Ilustrasi (Thinkstock)Ada
nasib malang yang harus dihadapi oleh warga yang tinggal di pinggiran
kota namun beraktivitas di tengah kota, yaitu kemacetan.
Di
Jakarta, misalnya. Bagi warga yang memiliki motor atau mobil
pribadi/dinas tentu tidak akan menghirup asap rokok penumpang lain,
berdesakan, menghadapi jadwal yang tidak tentu atau kecopetan seperti
yang sering dialami oleh para pengguna jasa angkutan umum.
Tetapi
pengguna motor atau mobil pribadi/dinas harus menghabiskan waktu
minimal dua sampai lima jam di jalanan setiap harinya, tak berbeda jauh
dengan waktu yang dihabiskan oleh pengguna angkutan umum. Ini berlaku
bagi mereka yang tinggal di kawasan Tangerang, Depok, Bekasi, Cibubur
atau Bogor.
Lelah, kesal, stres sampai menghabiskan ratusan ribu
hingga jutaan rupiah per bulan hanya untuk membeli bahan bakar adalah
ongkos tambahan yang harus dibayar pengguna kendaraan pribadi.

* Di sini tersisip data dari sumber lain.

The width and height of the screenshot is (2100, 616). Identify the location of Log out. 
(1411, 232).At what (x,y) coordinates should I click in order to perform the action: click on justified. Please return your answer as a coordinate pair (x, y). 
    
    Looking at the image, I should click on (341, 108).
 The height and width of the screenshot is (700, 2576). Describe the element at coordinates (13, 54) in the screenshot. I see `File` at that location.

Padahal uang sebanyak itu akan sangat bermanfaat jika dikumpulkan untuk investasi pendidikan anak atau hari tua.
Kemudian
munculah beberapa kelompok pekerja urban yang mengenalkan moda
transportasi sepeda untuk berangkat dari tempat tinggal ke tempat kerja.
Niatnya
memang mulia, antara lain ingin membantu mengurangi kemacetan,
mempersingkat waktu tempuh dan agar tubuh lebih sehat. Selain itu,
bersepeda memang mengasyikkan. Tubuh bergerak, berkeringat dan dalam
waktu beberapa minggu kemudian berat badan bisa berkurang.
Lalu Anda pun merasa sudah sehat secara jasmani. Tapi apa benar bersepeda di kota yang berpolusi berat itu menyehatkan?
Menurut
situs USA Today, hasil penelitian membuktikan bahwa bersepeda – meski
sebentar – di tengah kemacetan mampu meningkatkan risiko gangguan
kesehatan lebih besar.
Artikel yang dirilis pada 9 September 2010
itu mengatakan, pesepeda akan menghirup gas beracun dua kali lebih
banyak dari para pengguna mobil karena orang yang bersepeda bernapas
lebih dalam dan lebih cepat.
Gas yang dihirup pesepeda masuk
melalui mulut atau hidung ke paru-paru lalu menyebar lewat darah.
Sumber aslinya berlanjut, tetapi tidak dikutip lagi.